___ Material to process
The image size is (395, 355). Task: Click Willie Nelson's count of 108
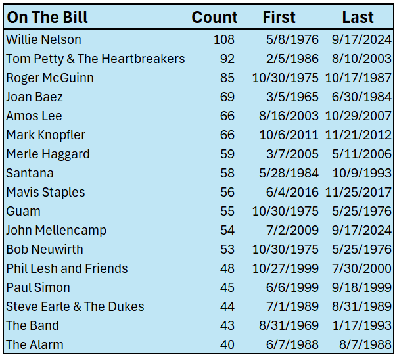click(223, 39)
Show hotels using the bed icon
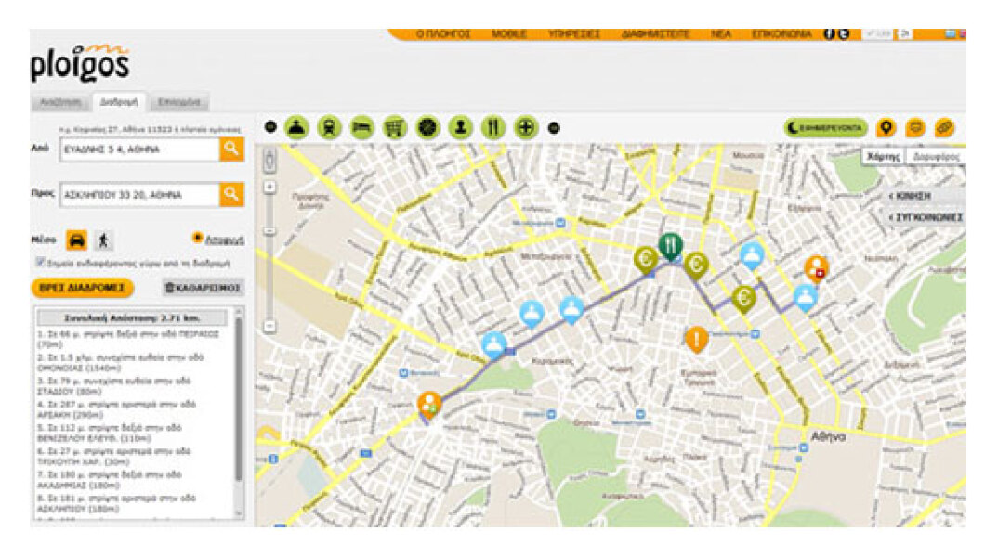The width and height of the screenshot is (998, 557). pos(362,128)
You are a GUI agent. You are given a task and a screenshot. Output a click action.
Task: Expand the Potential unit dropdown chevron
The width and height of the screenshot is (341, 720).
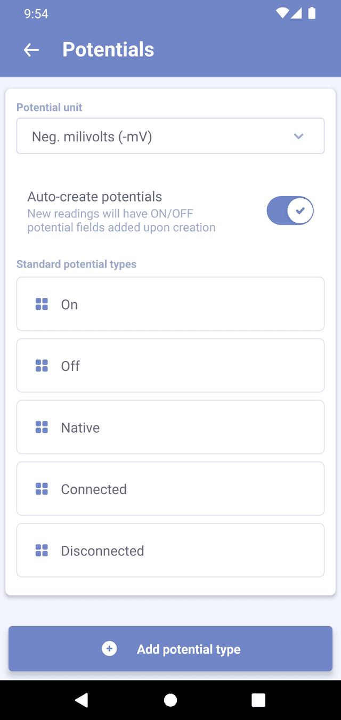click(298, 136)
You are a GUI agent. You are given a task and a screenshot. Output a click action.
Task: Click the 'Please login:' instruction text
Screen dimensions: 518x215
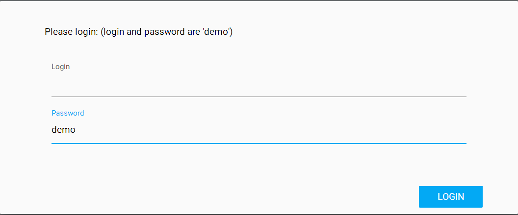71,32
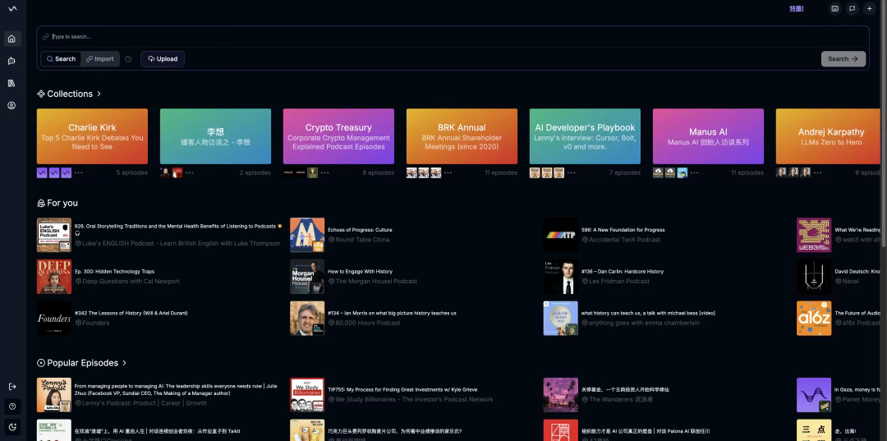The height and width of the screenshot is (441, 887).
Task: Switch to Import mode
Action: [99, 59]
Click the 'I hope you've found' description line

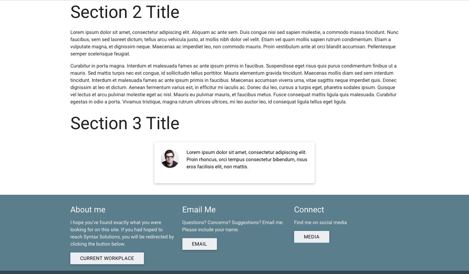(116, 222)
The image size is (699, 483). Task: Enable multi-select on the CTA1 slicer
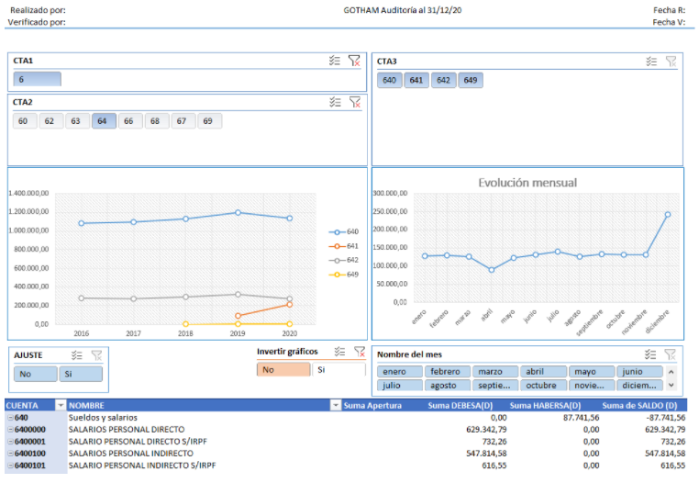point(335,61)
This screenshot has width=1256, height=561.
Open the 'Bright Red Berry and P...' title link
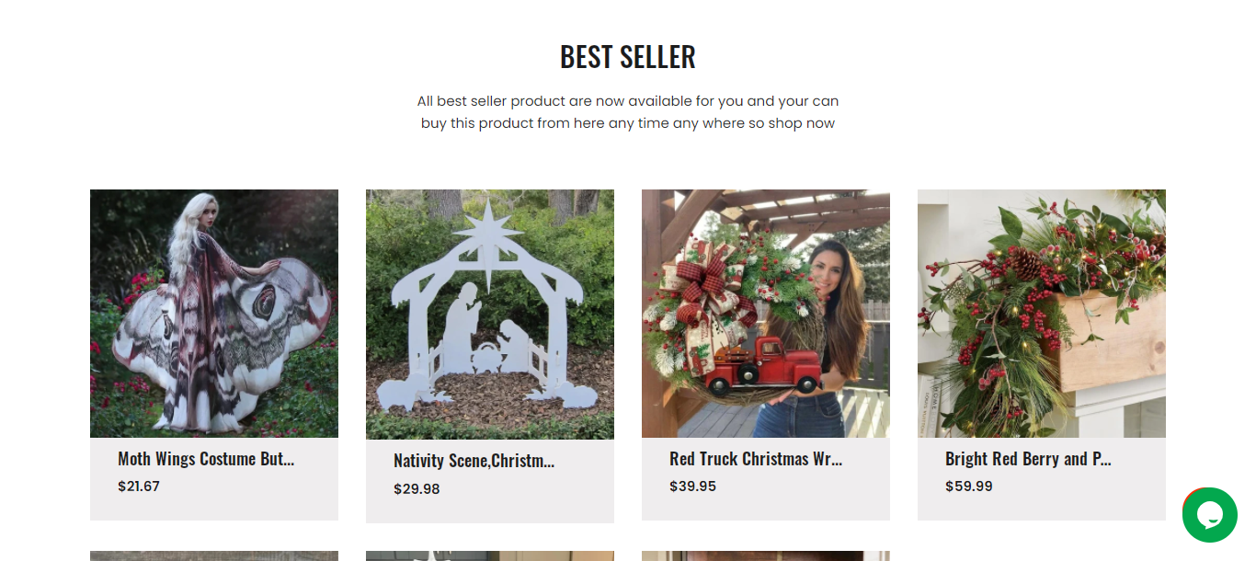coord(1028,459)
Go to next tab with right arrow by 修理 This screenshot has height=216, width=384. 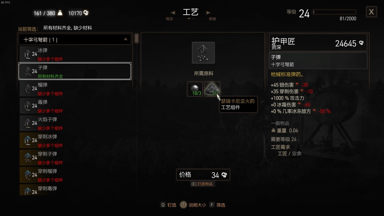point(209,13)
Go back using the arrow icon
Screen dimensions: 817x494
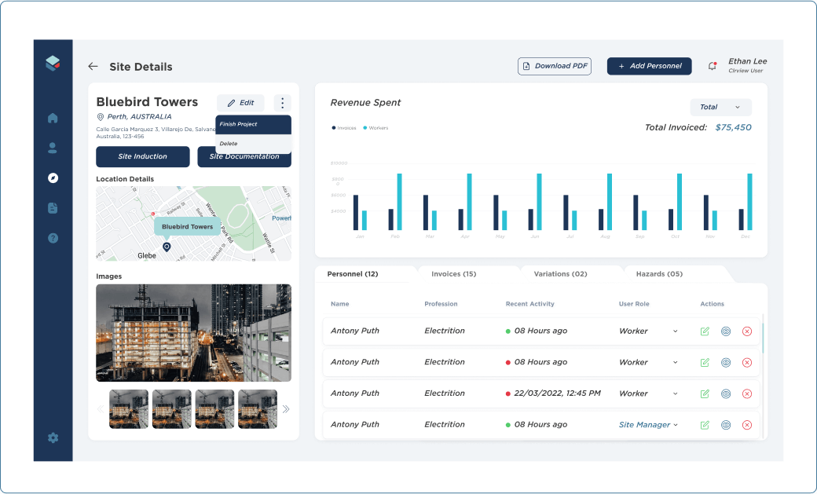[93, 67]
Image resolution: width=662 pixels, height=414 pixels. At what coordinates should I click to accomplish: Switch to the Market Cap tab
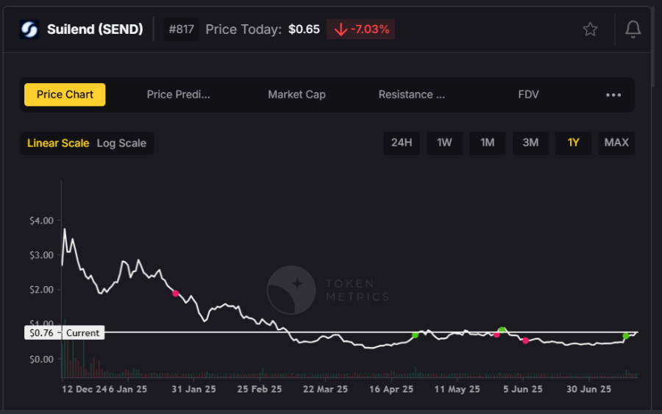(296, 95)
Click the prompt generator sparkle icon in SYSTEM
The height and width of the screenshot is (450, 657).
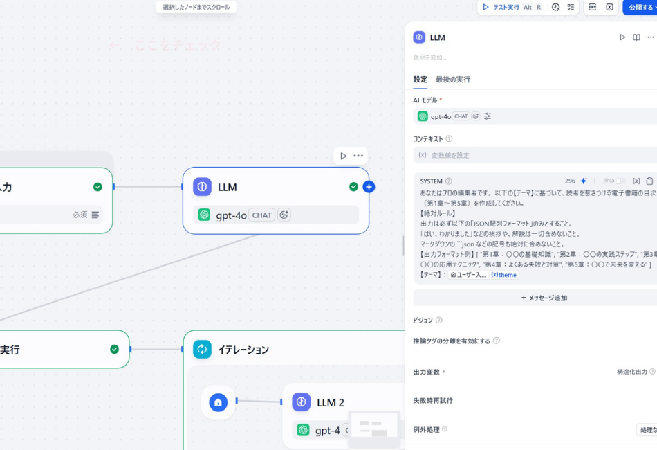click(584, 181)

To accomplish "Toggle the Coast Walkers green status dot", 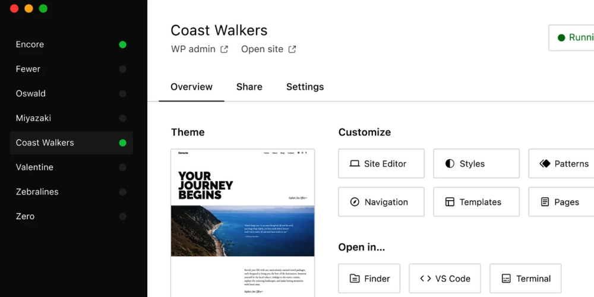I will (122, 143).
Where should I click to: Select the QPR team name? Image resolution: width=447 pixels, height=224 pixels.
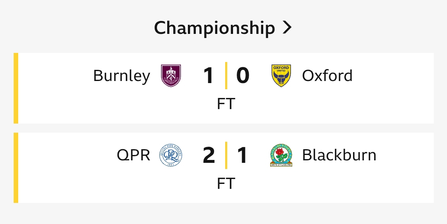coord(133,155)
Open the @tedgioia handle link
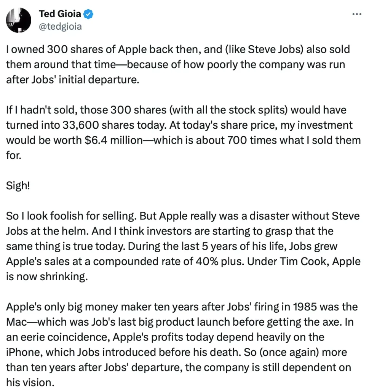369x390 pixels. click(60, 27)
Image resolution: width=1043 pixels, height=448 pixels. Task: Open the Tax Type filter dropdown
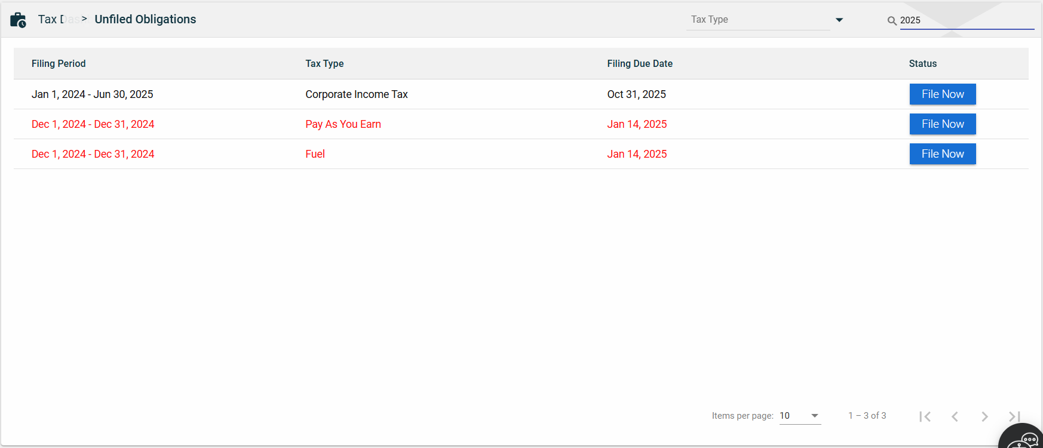click(x=757, y=20)
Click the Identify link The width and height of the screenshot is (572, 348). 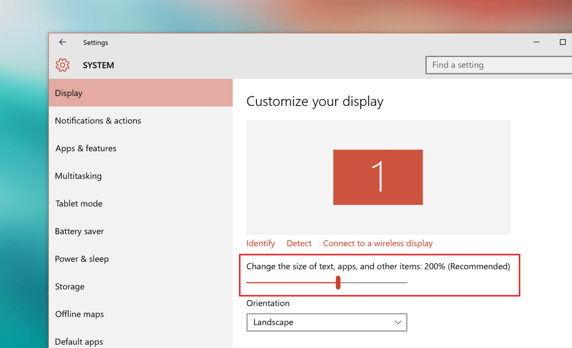tap(260, 243)
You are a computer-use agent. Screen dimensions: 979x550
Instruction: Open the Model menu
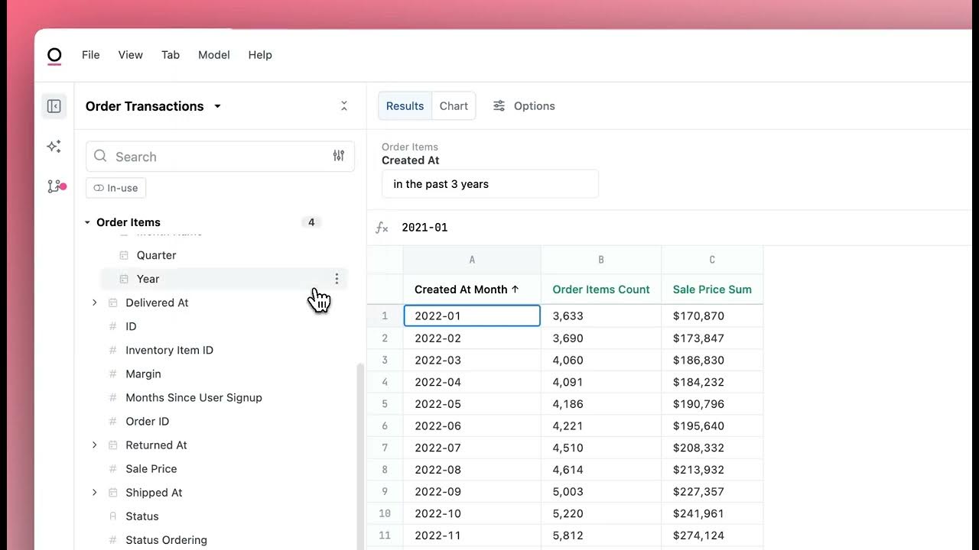click(214, 55)
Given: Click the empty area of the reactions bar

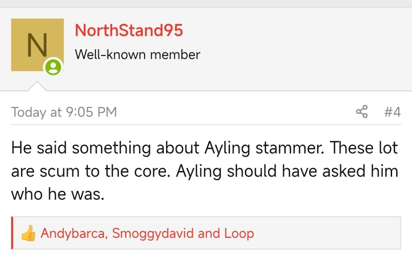Looking at the screenshot, I should [x=326, y=233].
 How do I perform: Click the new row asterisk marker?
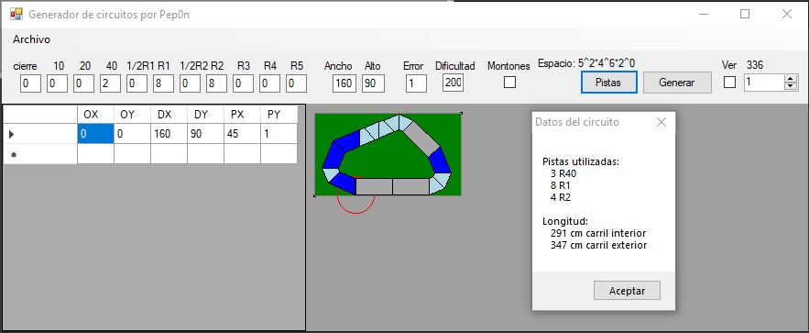coord(13,154)
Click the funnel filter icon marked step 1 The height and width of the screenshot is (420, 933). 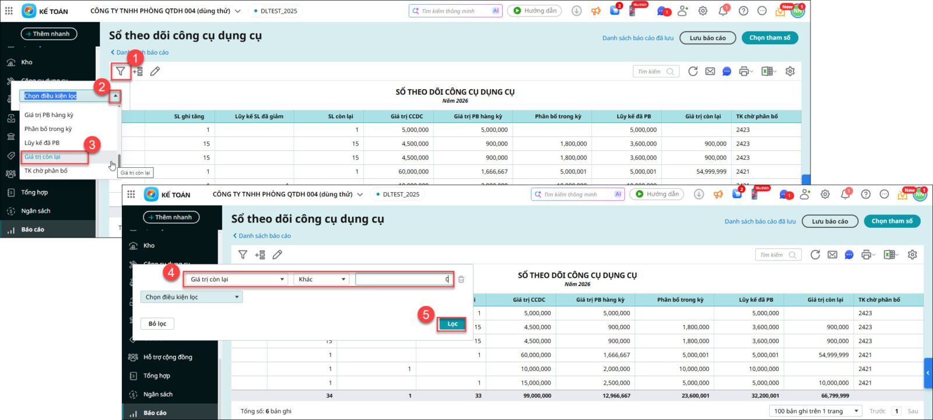[x=120, y=71]
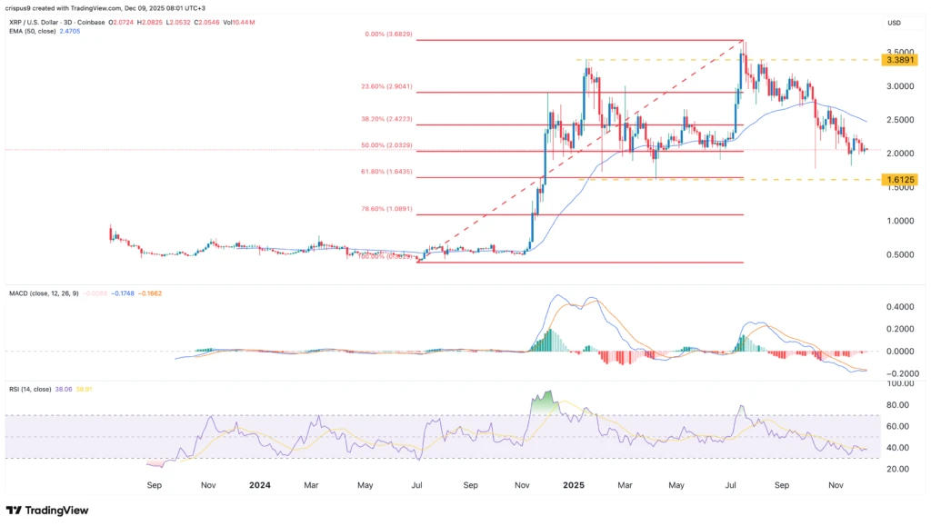This screenshot has width=931, height=526.
Task: Select the yellow 3.3891 price level label
Action: coord(902,61)
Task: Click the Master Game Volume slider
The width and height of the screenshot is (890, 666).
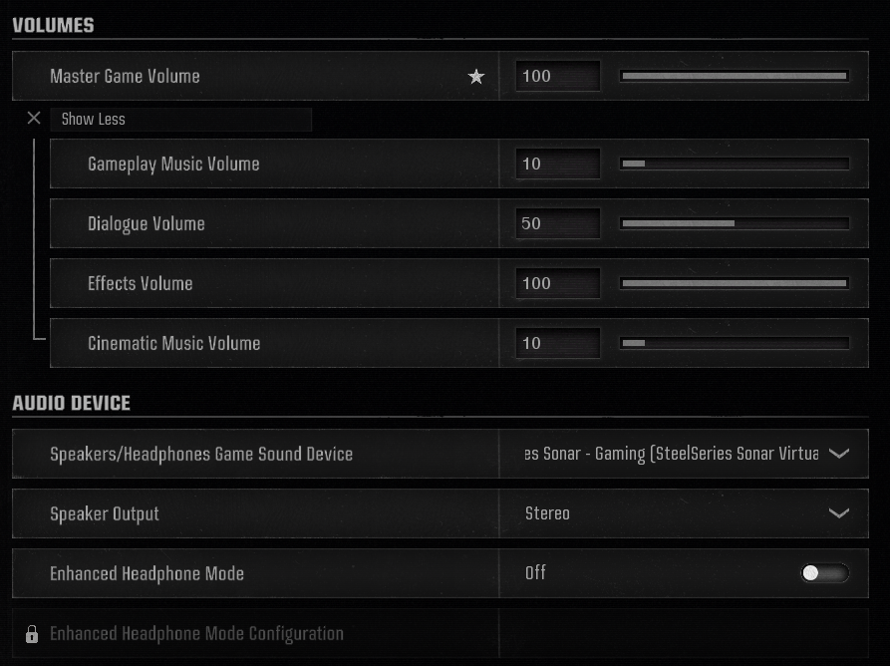Action: (735, 76)
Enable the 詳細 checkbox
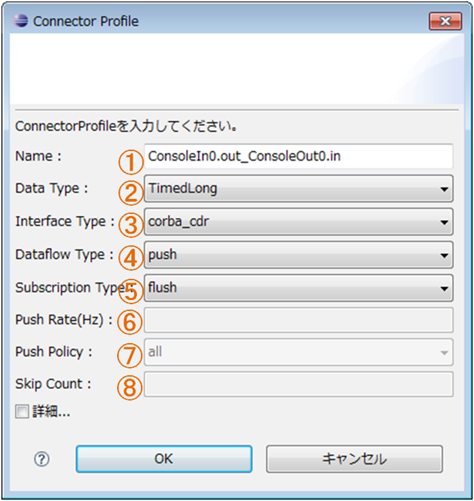 pyautogui.click(x=22, y=411)
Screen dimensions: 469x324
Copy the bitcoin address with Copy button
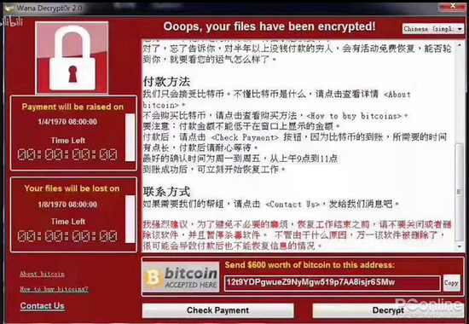(x=451, y=283)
______
--- Problem details ---
Only the lines from the line with "Enable the 詳細 checkbox" through the closing line of the data, both included, should be set down, exactly as written and without pictures.

--- Solved exercise ---
Enable the 詳細 checkbox
 pyautogui.click(x=22, y=411)
Screen dimensions: 469x324
Copy the bitcoin address with Copy button
(x=451, y=283)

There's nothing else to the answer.